FDA backs added use for UCB's Vimpat

Belgium’s largest drugmaker UCB (Euronext Brussels: UCB) said today that the US Food and Drug Administration has approved a supplemental New Drug Application (sNDA) for Vimpat (lacosamide) C-V as monotherapy in the treatment of partial-onset seizures in patients with epilepsy aged 17 years and older.

This is a new indication for Vimpat, which is already approved in the USA and Europe as adjunctive treatment for partial-onset seizures. This new indication means that adults with partial-onset seizures can be initiated on Vimpat monotherapy, and patients already on an anti-epileptic drug can be converted to Vimpat monotherapy. For the first half of 2014 Vimpat saw revenues increase 17% to 217 million euros ($286 million), below the market expectation of 229 million euros (The Pharma Letter July 31).

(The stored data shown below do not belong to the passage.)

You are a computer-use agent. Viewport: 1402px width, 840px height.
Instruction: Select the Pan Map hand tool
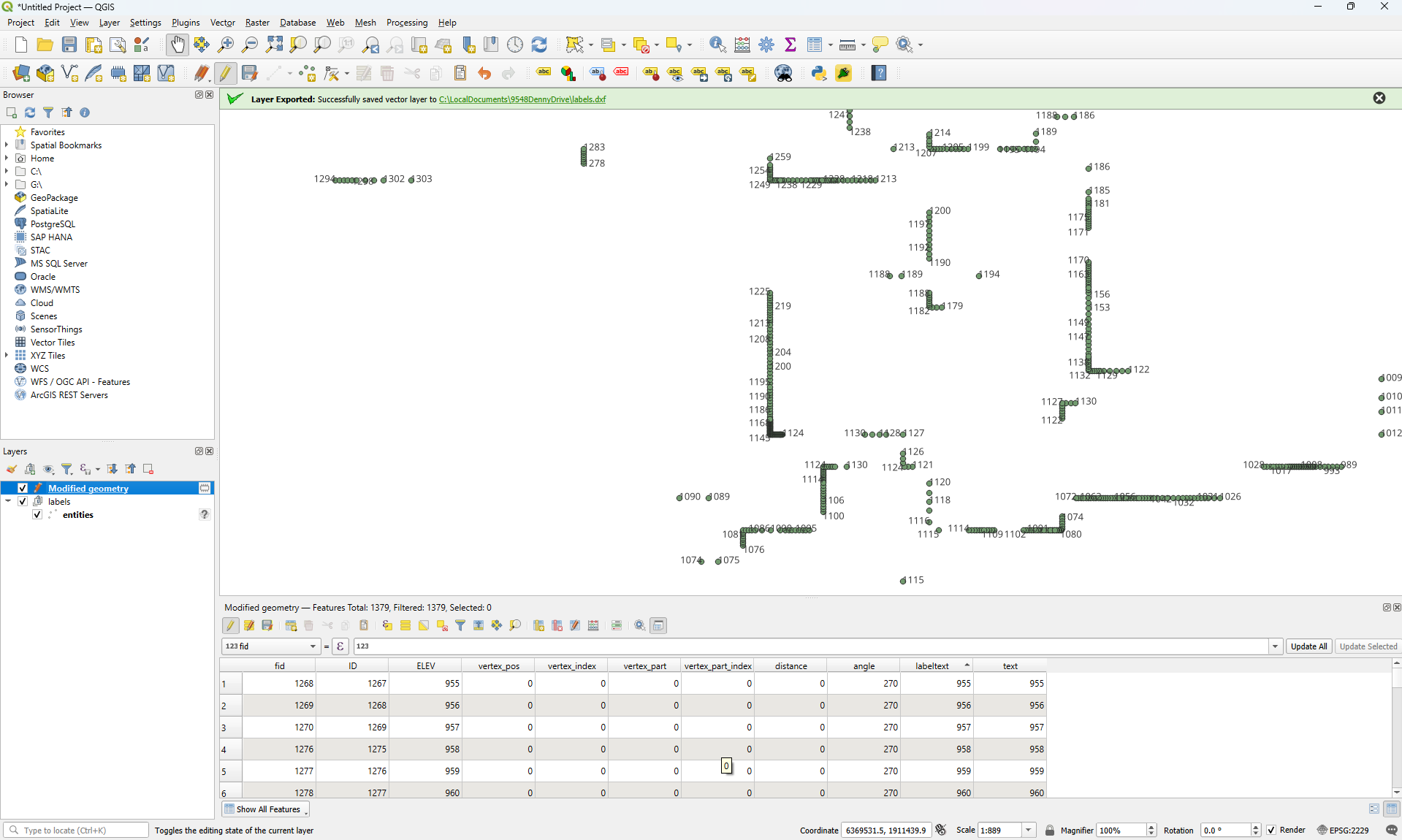177,45

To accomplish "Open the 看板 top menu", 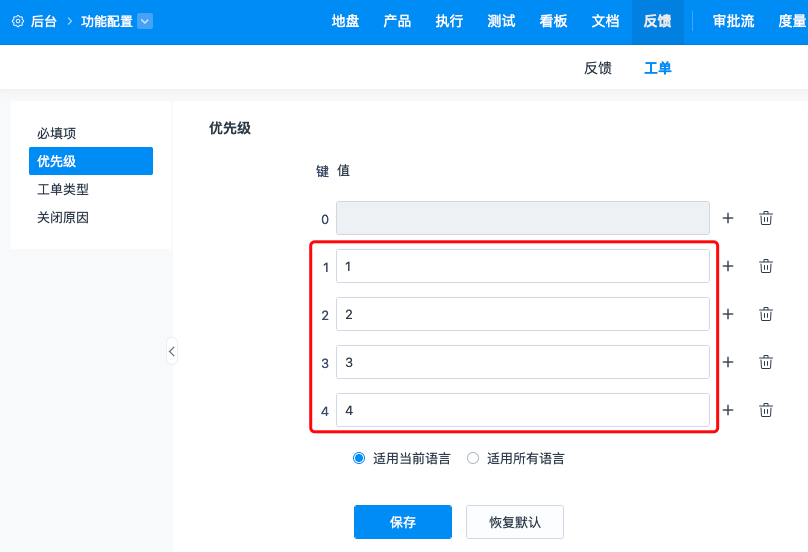I will [553, 21].
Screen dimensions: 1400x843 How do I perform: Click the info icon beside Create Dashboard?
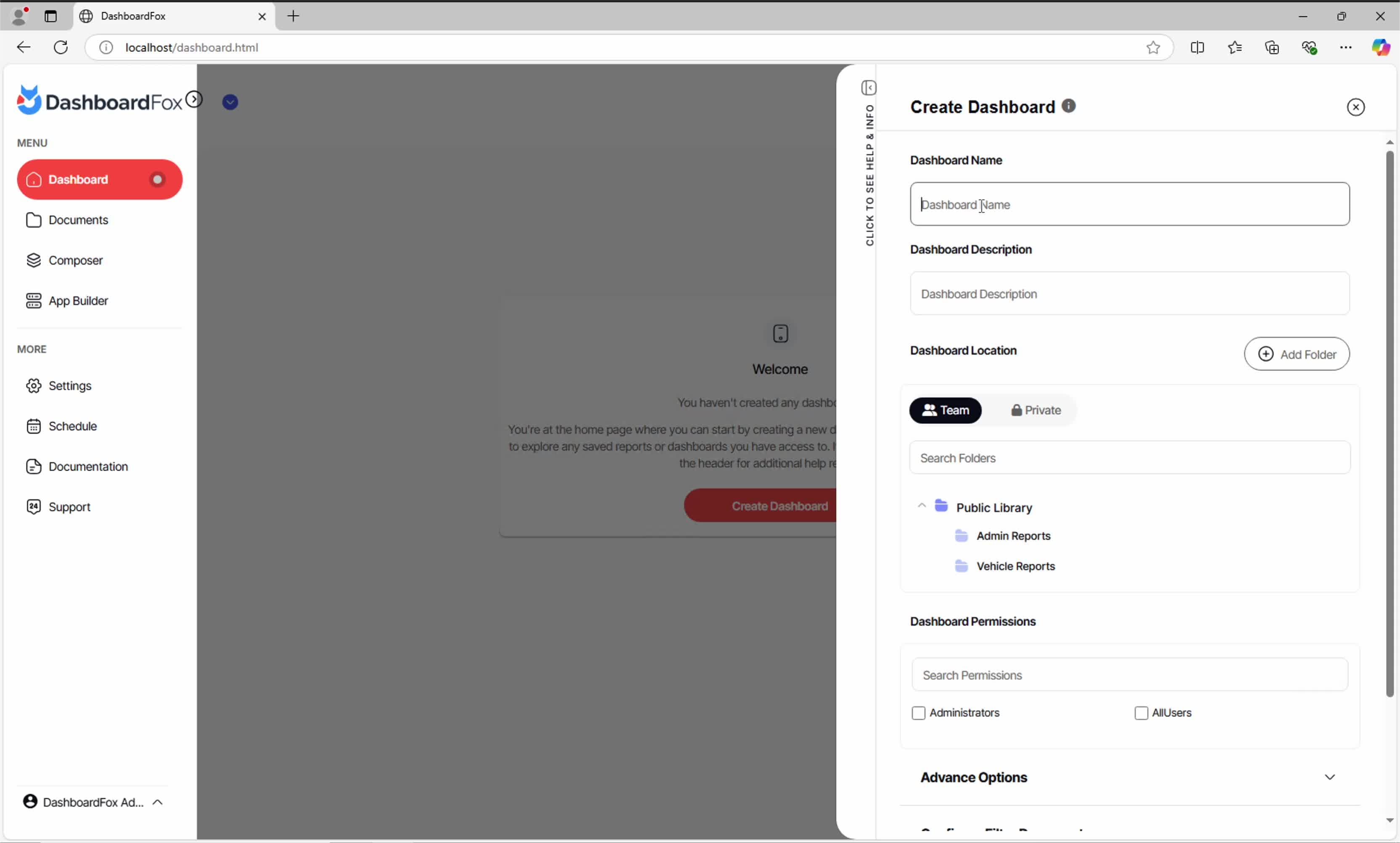(1068, 106)
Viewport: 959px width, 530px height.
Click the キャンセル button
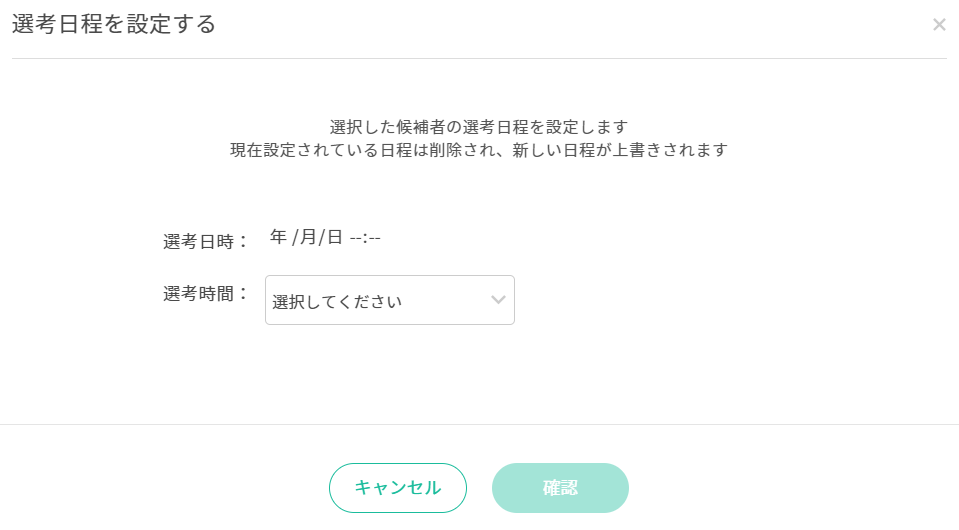(x=398, y=488)
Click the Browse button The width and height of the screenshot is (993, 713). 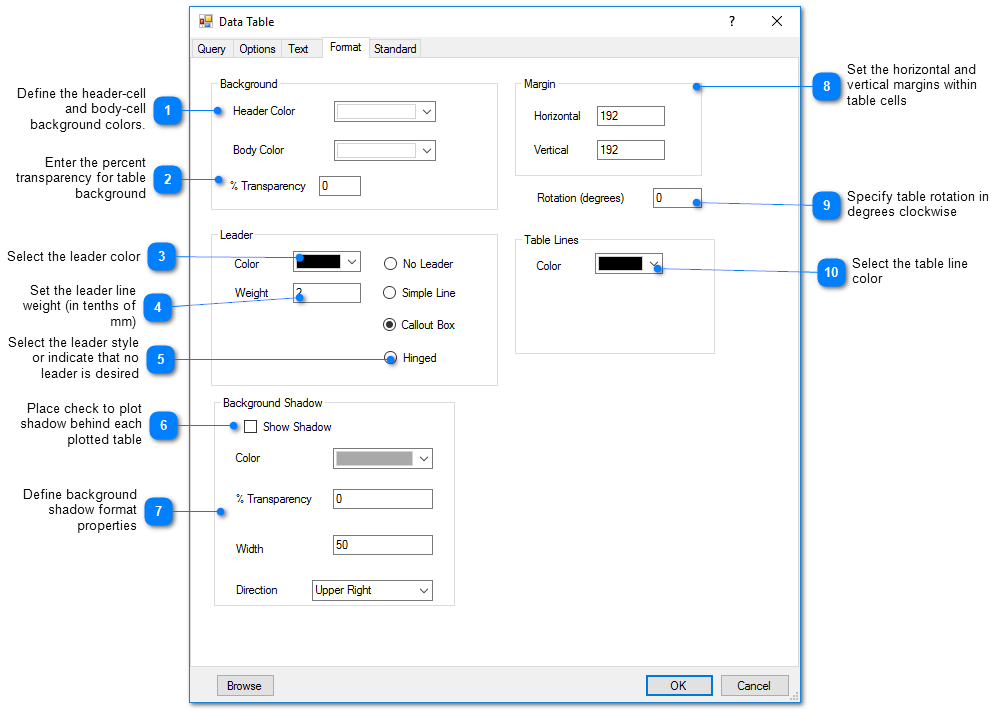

New single loading dose also approved

UCB also announced today that the FDA has approved a new single loading dose administration option for all formulations of Vimpat, when used as monotherapy or adjunctive therapy in the treatment of partial-onset seizures in patients with epilepsy aged 17 years and older.1

“People living with epilepsy have individual needs. It’s our aim at UCB to provide as many patients as possible with various options to reduce their seizures. Now, physicians and epilepsy patients in the USA have more Vimpat options to treat partial-onset seizures – Vimpat as an initial monotherapy, converting to Vimpat monotherapy and Vimpat as an adjunctive therapy. In addition, based on individual patients’ needs, physicians can choose between Vimpat formulations - tablets, oral solution or injection. Also, initiation of Vimpat as a single loading dose provides physicians with an alternative administration option to the standard titration schedule,” said Iris Loew Friedrich, chief medical officer and executive vice president, UCB.